By Betty Ren Wright, Jacqueline Rogers

Holiday House

Copyright © 1995 Betty Ren Wright
All rights reserved.
ISBN: 978-1-5040-1336-9


A Place to Stay

"This isn't going to work," said Vannie Kirkland's mom for the umpteenth time. "You can't just drop a child at an old lady's door and expect her to say fine-and-dandy. Kids are a lot of trouble."

Vannie's dad whistled "California, Here I Come" through his teeth. He'd been whistling it ever since they left Cleveland.

"If you aren't the world's worst worrier," he said after a while. "Wait and see. Aunt Bert's got to be lonely as all get out, living by herself in the country. She's going to love having Vannie stay with her for a while."
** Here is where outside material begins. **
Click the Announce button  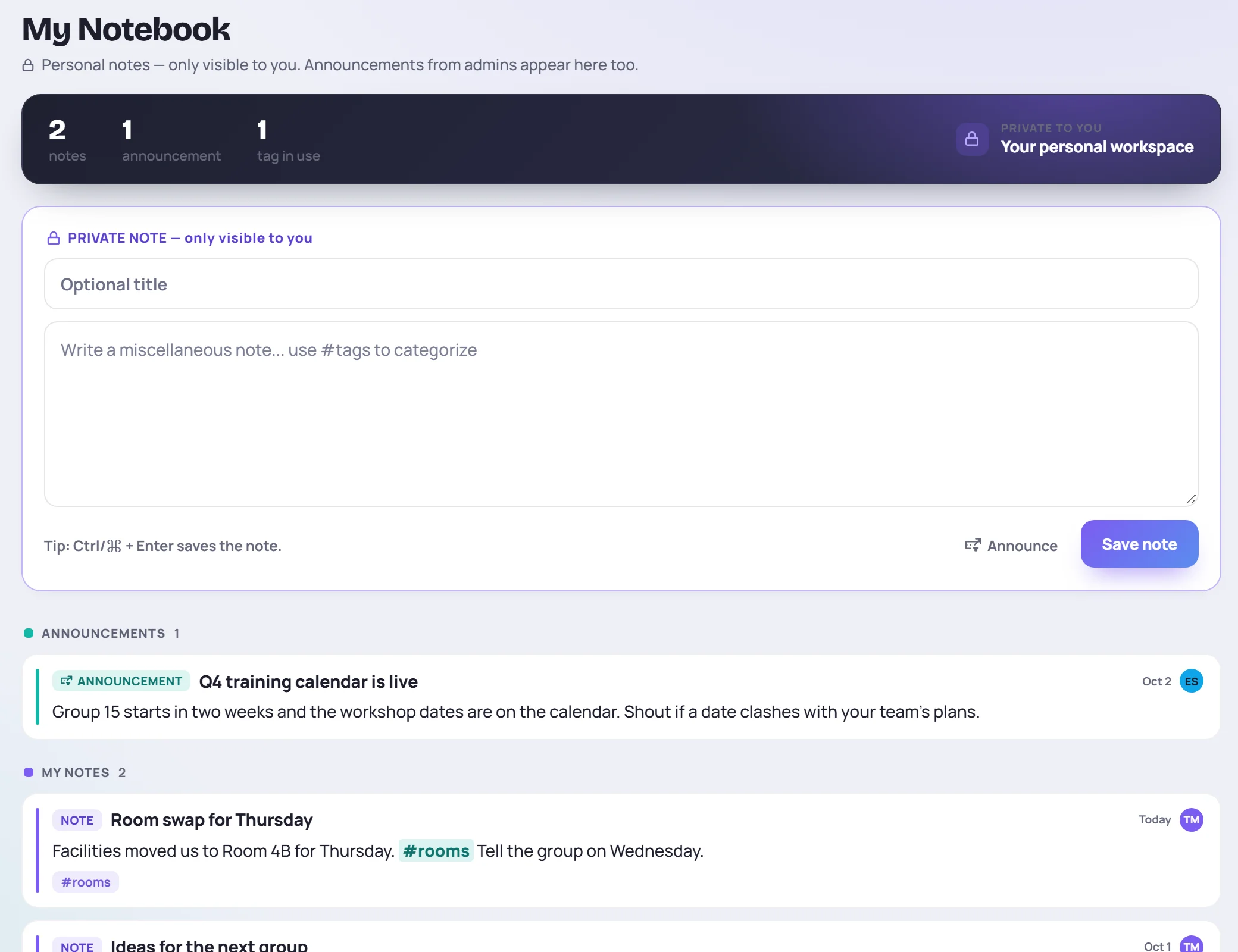1011,546
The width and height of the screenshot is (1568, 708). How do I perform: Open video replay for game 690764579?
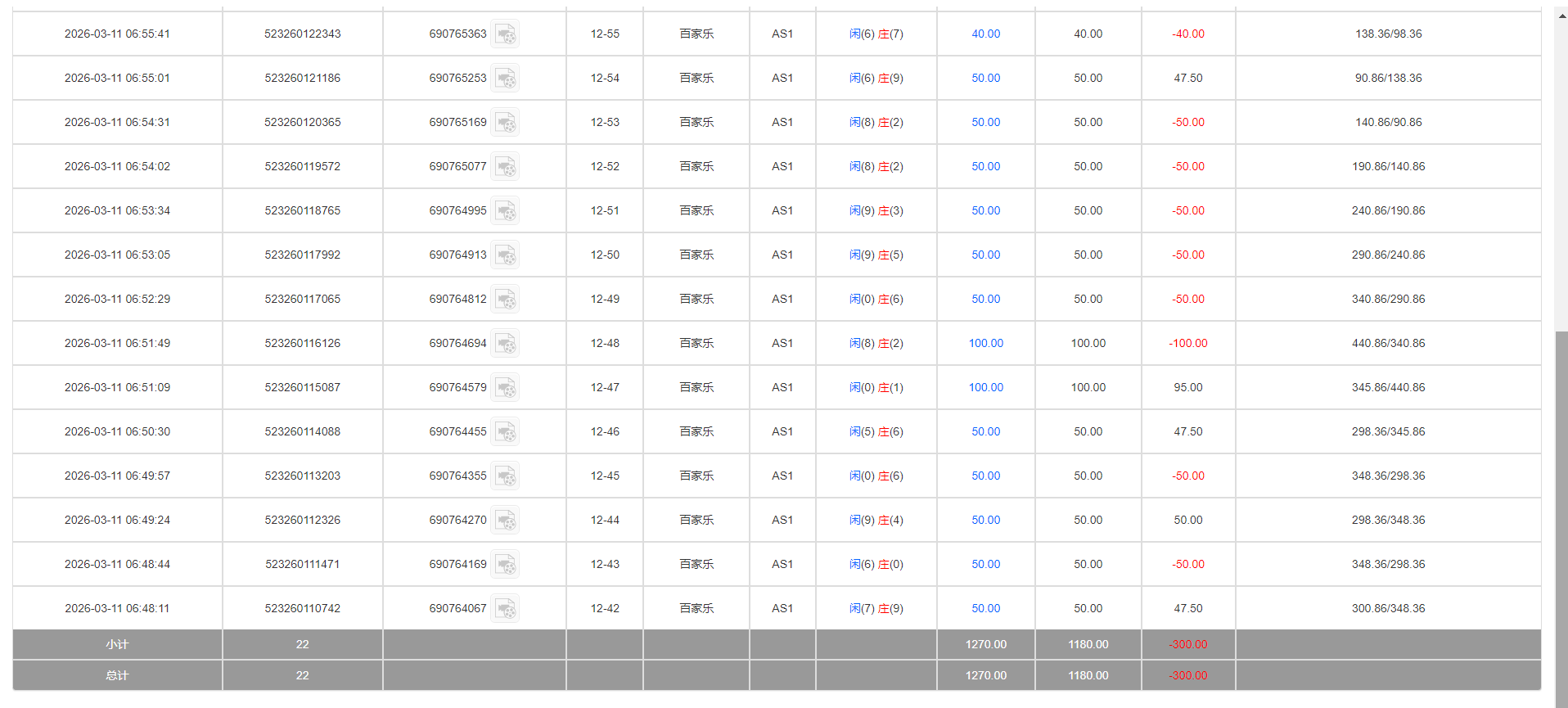click(x=505, y=388)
Every time this argument started up again, Vannie scrunched down a little farther in the backseat of the car. Maybe, she thought hopefully, she could make herself shrink away to nothing. Her dad would say, "Well, here's our Vannie, Aunt Bert — come to stay with you while we go off to California." And what do you know; when they looked in the backseat, nobody would be there.

Except Muffy! she reminded herself. Muffy wouldn't disappear. He might be the tiniest white poodle in the whole United States, but he was also the loudest and the fastest. You always knew where he was. At the moment he was perched on a carton full of bedding that took up most of the backseat, snarling and yipping at a semitrailer truck in the next lane.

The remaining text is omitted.